§ **EXERCISE DETAILS**
Please report every line in the entries that contains the string "link".

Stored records
━━━

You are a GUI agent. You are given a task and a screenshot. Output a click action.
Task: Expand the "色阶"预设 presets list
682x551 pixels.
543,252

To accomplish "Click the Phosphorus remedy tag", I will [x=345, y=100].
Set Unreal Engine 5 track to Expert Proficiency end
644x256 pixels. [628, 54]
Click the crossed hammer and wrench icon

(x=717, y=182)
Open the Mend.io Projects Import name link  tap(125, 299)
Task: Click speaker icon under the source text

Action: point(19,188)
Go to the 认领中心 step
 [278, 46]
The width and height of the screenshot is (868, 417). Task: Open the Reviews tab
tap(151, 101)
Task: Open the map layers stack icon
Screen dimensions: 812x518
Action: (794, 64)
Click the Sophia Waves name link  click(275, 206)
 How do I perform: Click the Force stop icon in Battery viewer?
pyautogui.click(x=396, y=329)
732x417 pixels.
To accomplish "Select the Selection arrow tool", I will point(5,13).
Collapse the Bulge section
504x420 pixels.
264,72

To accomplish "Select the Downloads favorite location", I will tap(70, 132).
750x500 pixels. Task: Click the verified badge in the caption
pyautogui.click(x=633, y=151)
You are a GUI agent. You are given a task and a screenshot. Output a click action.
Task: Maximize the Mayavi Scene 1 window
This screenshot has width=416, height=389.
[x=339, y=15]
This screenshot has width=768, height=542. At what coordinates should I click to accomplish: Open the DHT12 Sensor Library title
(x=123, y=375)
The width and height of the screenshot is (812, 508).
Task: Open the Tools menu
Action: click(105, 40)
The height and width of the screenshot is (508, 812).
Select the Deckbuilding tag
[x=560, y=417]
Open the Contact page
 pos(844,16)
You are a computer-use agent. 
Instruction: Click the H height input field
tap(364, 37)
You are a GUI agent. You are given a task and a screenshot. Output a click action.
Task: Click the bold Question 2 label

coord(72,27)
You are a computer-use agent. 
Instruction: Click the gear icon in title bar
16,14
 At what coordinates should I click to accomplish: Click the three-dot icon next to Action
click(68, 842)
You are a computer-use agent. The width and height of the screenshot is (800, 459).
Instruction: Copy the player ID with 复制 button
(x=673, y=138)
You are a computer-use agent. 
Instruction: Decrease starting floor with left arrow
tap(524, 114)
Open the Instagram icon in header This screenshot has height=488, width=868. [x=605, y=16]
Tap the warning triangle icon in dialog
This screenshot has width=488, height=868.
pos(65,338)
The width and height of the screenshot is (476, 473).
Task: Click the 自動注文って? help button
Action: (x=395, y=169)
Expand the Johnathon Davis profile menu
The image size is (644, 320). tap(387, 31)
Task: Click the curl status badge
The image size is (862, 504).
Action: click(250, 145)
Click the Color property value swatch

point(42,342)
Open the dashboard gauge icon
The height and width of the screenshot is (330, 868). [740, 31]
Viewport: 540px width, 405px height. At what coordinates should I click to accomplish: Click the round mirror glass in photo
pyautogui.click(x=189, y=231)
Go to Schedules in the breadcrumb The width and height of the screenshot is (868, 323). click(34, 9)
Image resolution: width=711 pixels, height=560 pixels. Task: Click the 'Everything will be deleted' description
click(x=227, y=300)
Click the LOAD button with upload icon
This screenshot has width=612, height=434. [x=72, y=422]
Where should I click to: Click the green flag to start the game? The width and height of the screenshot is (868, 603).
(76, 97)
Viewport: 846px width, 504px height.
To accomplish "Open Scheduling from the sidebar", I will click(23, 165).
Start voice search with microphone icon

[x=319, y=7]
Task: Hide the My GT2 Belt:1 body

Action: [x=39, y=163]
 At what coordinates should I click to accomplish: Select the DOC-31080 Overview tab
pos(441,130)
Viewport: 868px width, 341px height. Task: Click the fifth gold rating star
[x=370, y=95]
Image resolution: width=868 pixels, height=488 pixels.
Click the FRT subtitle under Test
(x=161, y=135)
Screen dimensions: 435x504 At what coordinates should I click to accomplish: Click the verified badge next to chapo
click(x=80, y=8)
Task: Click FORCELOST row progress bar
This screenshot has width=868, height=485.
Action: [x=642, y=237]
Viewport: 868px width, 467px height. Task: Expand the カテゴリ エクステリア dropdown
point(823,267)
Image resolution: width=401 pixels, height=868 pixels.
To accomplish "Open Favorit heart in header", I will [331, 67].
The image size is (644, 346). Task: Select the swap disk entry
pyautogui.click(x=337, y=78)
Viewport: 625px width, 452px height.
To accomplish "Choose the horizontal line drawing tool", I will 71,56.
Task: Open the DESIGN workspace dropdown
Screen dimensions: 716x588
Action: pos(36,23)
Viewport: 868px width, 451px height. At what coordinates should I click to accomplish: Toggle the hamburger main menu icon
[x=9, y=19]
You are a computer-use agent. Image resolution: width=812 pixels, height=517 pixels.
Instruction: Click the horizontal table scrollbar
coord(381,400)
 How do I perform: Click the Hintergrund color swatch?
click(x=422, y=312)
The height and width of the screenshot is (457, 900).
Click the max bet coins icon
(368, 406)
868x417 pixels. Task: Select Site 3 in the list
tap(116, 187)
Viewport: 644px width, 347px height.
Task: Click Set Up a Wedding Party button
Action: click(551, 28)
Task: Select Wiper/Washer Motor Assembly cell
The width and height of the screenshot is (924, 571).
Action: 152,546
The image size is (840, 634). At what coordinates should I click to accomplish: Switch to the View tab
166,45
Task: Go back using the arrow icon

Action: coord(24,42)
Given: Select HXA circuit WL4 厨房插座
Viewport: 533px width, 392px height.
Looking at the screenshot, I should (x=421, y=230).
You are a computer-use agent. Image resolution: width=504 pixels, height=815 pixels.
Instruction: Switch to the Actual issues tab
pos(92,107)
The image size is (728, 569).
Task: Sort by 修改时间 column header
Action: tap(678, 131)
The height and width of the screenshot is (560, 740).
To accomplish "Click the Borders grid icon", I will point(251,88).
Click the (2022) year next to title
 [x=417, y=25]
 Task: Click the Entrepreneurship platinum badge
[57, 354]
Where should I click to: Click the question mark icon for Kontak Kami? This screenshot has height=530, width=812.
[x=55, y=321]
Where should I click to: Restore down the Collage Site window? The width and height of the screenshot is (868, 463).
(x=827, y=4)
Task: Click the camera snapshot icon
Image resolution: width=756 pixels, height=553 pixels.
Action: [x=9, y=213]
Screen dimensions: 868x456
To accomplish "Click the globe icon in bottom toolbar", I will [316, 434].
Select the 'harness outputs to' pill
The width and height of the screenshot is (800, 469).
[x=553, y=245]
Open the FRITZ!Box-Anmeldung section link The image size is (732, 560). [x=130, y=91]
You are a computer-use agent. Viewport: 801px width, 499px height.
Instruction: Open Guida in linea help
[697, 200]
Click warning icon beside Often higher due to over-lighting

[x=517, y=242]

━━━

§ **RESPONSE BOX**
Open the Mend.io Projects Import name link  tap(125, 299)
Click the Sophia Waves name link  click(275, 206)
Open the FRITZ!Box-Anmeldung section link The image size is (732, 560). [x=130, y=91]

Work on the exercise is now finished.